My entire career as a journalist covering the mobile technology industry can be traced back to one application: Opera Mini. When it came out in 2005, I installed it on my phone just to see what it was all about, and I was totally blown away at how well it worked.
The basic principle is this: You want to visit a web site, so you type the URL into Opera Mini's address bar. Mini sends that URL to a server in some far away country, which then renders the page, strips out all the garbage, compresses the hell out of it, and then spits it back down to your phone.
Mini made surfing the internet on GPRS easy, and it made me want to buy a smartphone, not for the 3G, but for the larger screen! I started blogging about my new phone (Nokia E61) as a hobby, and here I am now.
This is 2013, and people living in Western countries don't really need Opera Mini thanks to high speed wireless networks and subsidized phones that have no problem rendering heavy websites. But there's still a sizable amount of population living in countries where EDGE is considered blistering fast.

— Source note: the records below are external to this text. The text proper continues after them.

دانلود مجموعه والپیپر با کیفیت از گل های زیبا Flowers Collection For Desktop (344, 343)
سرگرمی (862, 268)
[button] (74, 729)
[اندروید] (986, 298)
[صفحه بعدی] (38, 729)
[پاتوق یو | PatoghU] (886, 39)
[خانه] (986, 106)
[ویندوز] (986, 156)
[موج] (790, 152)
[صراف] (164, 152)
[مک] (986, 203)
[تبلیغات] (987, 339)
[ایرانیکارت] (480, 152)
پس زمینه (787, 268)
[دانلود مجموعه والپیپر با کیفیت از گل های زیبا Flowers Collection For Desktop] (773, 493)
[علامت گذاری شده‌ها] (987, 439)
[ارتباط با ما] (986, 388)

Which finally brings us to today's news: A developer by the name of François Beaufort noticed that the latest nightly build of Chromium includes support for a compression service. Here's Google's description of the feature, straight from the source code:
“Reduce data consumption by loading web pages via Google proxy servers.”
That's an incredibly easy statement to interpret, Google is basically going to copy Opera Mini. Why is this feature showing up in Chromium first is something I don't quite understand, but at the same time I acknowledge that I know absolutely nothing about how Google works internally.
When will this feature get formally announced? I'm hoping Google I/O, but that's just a guess.